Postoperative: Continuation of the peripheral nerve blockade would be most beneficial. Acetaminophen could be dosed every 6 hours for up to 4 grams daily. If acceptable to the surgeon in terms of risk of bleeding, initiation/resumption of NSAIDs would be beneficial as well. If opioids are required, a patient-controlled infusion may be satisfactory.

12. What level of bed acuity is appropriate?

These patients do not usually require intensive observation but may be kept in the hospital overnight for pain therapy, postoperative antibiotics, and to assess for potential aggravation of rheumatoid symptoms.

13. What are common postoperative complications, and ways to prevent and treat them?

Postoperative pain control and flare of rheumatoid arthritis are the most common complications, as discussed above. Postoperative bleeding, infection, and deep venous thrombosis are less frequent issues.

14. What’s the Evidence?

Saleh, KJ. “Perioperative Treatment of Patients with Rheumatoid Arthritis”. J Am Acad Orthop Surg. vol. 23. 2015 Sep. pp. e38-48.

Goodman, SM. “Rheumatoid arthritis: Perioperative management of biologics and DMARDs”. Semin Arthritis Rheum. vol. 44. 2015 Jun. pp. 627-32.

Jaffe, RA, Schmiesing, CA, Golianu, B. “Anesthesiologist’s Manual of Surgical Procedures”.

Garson, L. “Implementation of a Total Joint Replacement Focused Perioperative Surgical Home: A Management Case Report”. Anesth Analg. vol. 118. 2014. pp. 1081-9.

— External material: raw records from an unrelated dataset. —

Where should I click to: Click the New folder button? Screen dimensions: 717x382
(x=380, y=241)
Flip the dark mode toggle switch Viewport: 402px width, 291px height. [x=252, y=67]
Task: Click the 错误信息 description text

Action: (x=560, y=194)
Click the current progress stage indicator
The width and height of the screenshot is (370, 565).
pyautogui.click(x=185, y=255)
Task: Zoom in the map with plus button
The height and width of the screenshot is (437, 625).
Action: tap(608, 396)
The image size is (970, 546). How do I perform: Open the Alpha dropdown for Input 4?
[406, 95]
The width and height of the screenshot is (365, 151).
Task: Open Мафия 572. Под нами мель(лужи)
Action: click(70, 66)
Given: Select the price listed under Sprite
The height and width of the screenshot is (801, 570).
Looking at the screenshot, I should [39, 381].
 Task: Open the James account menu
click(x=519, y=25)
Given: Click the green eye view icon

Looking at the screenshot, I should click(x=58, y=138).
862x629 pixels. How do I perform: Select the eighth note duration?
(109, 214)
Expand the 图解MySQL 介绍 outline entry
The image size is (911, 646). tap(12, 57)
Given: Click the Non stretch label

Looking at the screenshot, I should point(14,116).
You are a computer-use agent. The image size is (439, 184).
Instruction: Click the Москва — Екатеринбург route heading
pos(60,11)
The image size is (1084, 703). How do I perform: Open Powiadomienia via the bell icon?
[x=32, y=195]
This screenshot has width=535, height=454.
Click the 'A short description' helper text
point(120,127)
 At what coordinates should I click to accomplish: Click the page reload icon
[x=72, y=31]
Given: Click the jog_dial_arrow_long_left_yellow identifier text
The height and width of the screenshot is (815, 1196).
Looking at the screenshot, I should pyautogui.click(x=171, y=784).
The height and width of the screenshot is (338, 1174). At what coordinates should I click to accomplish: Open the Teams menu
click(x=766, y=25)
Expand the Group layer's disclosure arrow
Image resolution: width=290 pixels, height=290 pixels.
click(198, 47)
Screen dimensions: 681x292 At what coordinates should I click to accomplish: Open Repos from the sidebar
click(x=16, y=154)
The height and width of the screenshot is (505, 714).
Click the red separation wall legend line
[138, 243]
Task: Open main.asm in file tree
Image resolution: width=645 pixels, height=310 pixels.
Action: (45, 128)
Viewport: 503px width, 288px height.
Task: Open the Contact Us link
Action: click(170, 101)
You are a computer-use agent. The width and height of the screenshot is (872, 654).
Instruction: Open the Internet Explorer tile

Parvizi, J, Bloomfield, MR. “Multimodal pain management in orthopedics: implications for joint arthroplasty surgery”. Orthopedics. vol. 36. 2013 Feb. pp. 7-14.

Halawi, MJ, Grant, SA, Bolognesi, MP. “Multimodal Analgesia for Total Joint Arthroplasty”. Orthopedics. vol. 38. 2015 Jul 1. pp. e616-25.

Chin, KJ, Singh, M, Velayutham, V, Chee, V. “Infraclavicular brachial plexus block for regional anaesthesia of the lower arm”. Cochrane Database Syst Rev. vol. 17. 2010. pp. CD005487

Perlas, A, Lobo, G, Lo, N, Brull, R, Chan, VW, Karkhanis, R. “Ultrasound-guided supraclavicular block: outcome of 510 consecutive cases”. Reg Anesth Pain Med.. vol. 34. 2009. pp. 171-6.